FriendlyFred
FriendlyFred

Reputation: 43

Fitting a sigmoidal curve to points with ggplot

I have a simple dataframe for the response measurements from a drug treatment at various doses:

drug <- c("drug_1", "drug_1", "drug_1", "drug_1", "drug_1", 
  "drug_1", "drug_1", "drug_1", "drug_2", "drug_2", "drug_2", 
        "drug_2", "drug_2", "drug_2", "drug_2", "drug_2")

conc <- c(100.00, 33.33, 11.11, 3.70, 1.23, 0.41, 0.14, 
        0.05, 100.00, 33.33, 11.11, 3.70, 1.23, 0.41, 0.14, 0.05)

mean_response <- c(1156, 1833, 1744, 1256, 1244, 1088, 678, 489, 
        2322, 1867, 1333, 944, 567, 356, 200, 177)

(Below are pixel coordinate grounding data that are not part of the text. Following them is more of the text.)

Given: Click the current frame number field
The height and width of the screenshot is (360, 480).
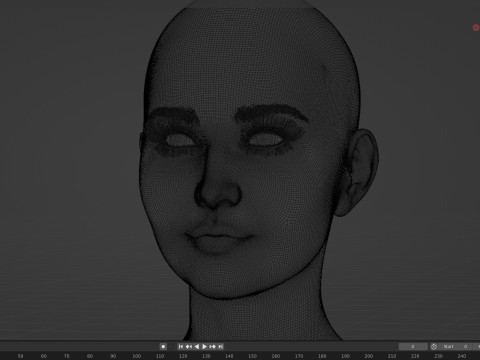Looking at the screenshot, I should (413, 347).
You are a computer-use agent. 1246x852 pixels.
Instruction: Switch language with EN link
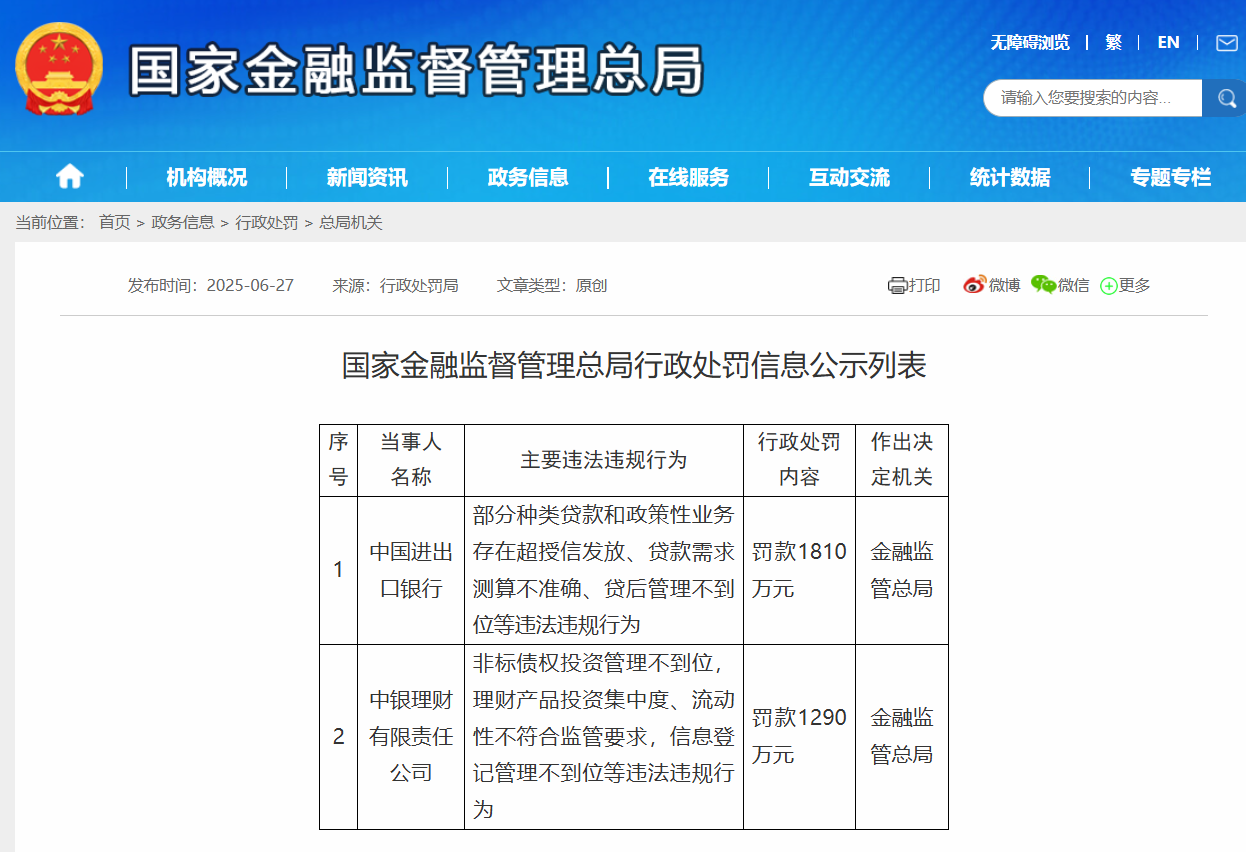pos(1168,42)
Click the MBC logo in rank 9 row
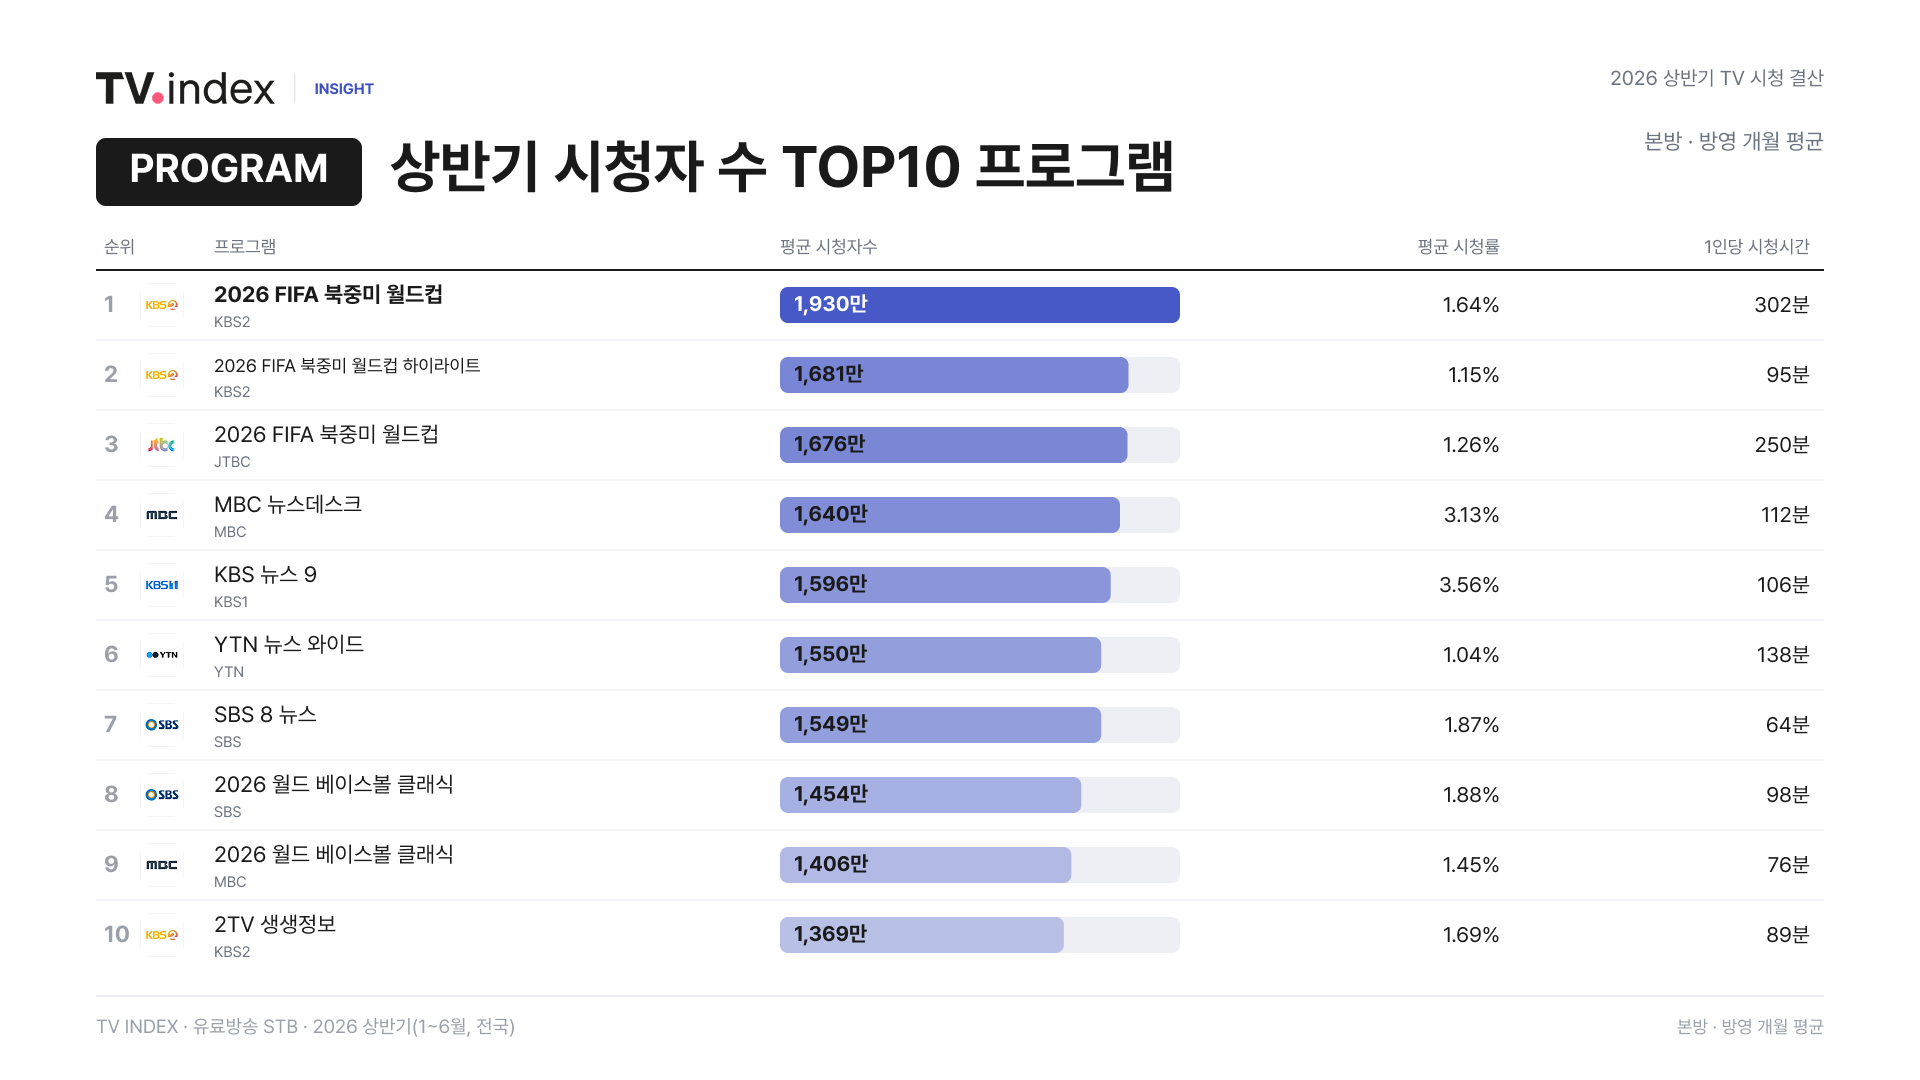 coord(162,865)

std_dev <- c(117, 317, 440, 200, 134, 38, 183, 153, 719,
      218, 185, 117, 166, 167, 88, 50)

df <- data.frame(drug, conc, mean_response, std_dev)

I can plot these point using the following code and get the basic foundation of the visualization that I would like:

p <- ggplot(data=df, aes(y=mean_response, x= conc, color = drug)) +
  geom_pointrange(aes(ymax = (mean_response + std_dev), ymin = (mean_response - std_dev))) +
  scale_x_log10()

p

plot

The next thing I would like to do with these data is add a sigmoidal curve to the plot, that fits the plotted points for each drug. Following that, I would like to calculate the EC50 for this curve. I realize I may not have the entire range of the sigmoidal curve in my data, but I am hoping to get the best estimate I can with what I have. Also, the final point for drug_1 does not follow the expected trend of a sigmoidal curve, but this is actually not unexpected as the solutions that the drug is in can inhibit responses at high concentrations (each drug is in a different solution). I would like to exclude this point from the data.

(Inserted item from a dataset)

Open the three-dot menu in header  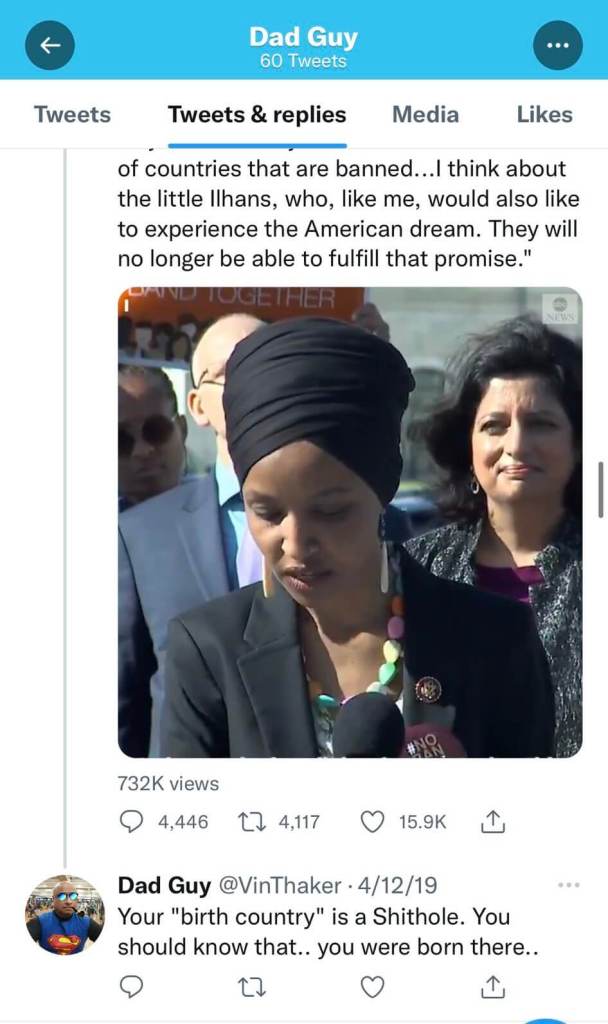point(558,45)
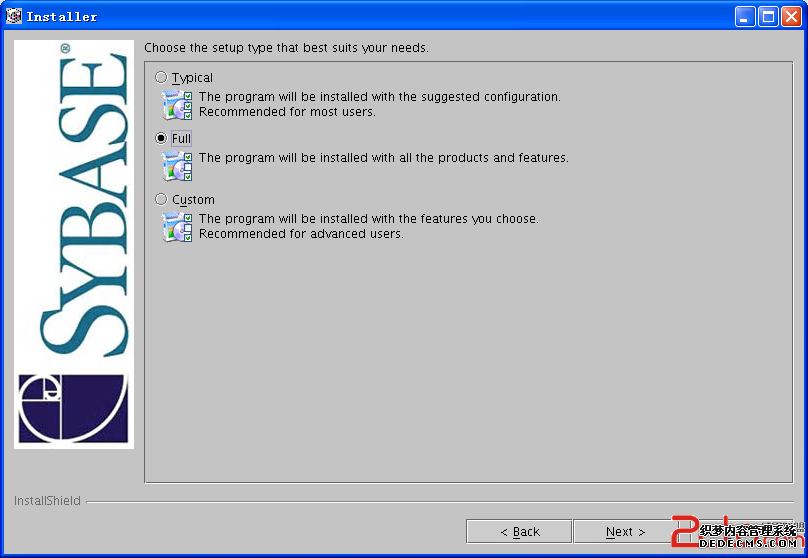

I am getting stuck at the step of fitting a sigmoidal curve to my data. I have looked over some other solutions to fitting sigmoidal curves to data but none seem to work.

One post that is very close to my problem is this: (sigmoid) curve fitting glm in r

Based on it, I tried:

p + geom_smooth(method = "glm", family = binomial, se = FALSE)

This gives the following error, and seems to default to plotting straight lines:

`geom_smooth()` using formula 'y ~ x'
Warning message:
Ignoring unknown parameters: family 

I have also tried the solution from this link: Fitting a sigmoidal curve to this oxy-Hb data

In this case, I get the following error:

Computation failed in `stat_smooth()`:
Convergence failure: singular convergence (7) 

and no lines are added to the plot.

I have tried looking up both of these errors but cannot seem to find a reason that makes sense with my data.

Any help would be much appreciated!

Upvotes: 3

Views: 6414

Answers (2)

Ben Bolker
Ben Bolker

Reputation: 226182

As I said in a comment, I would only use geom_smooth() for a very easy problem; as soon as I run into trouble I use nls instead.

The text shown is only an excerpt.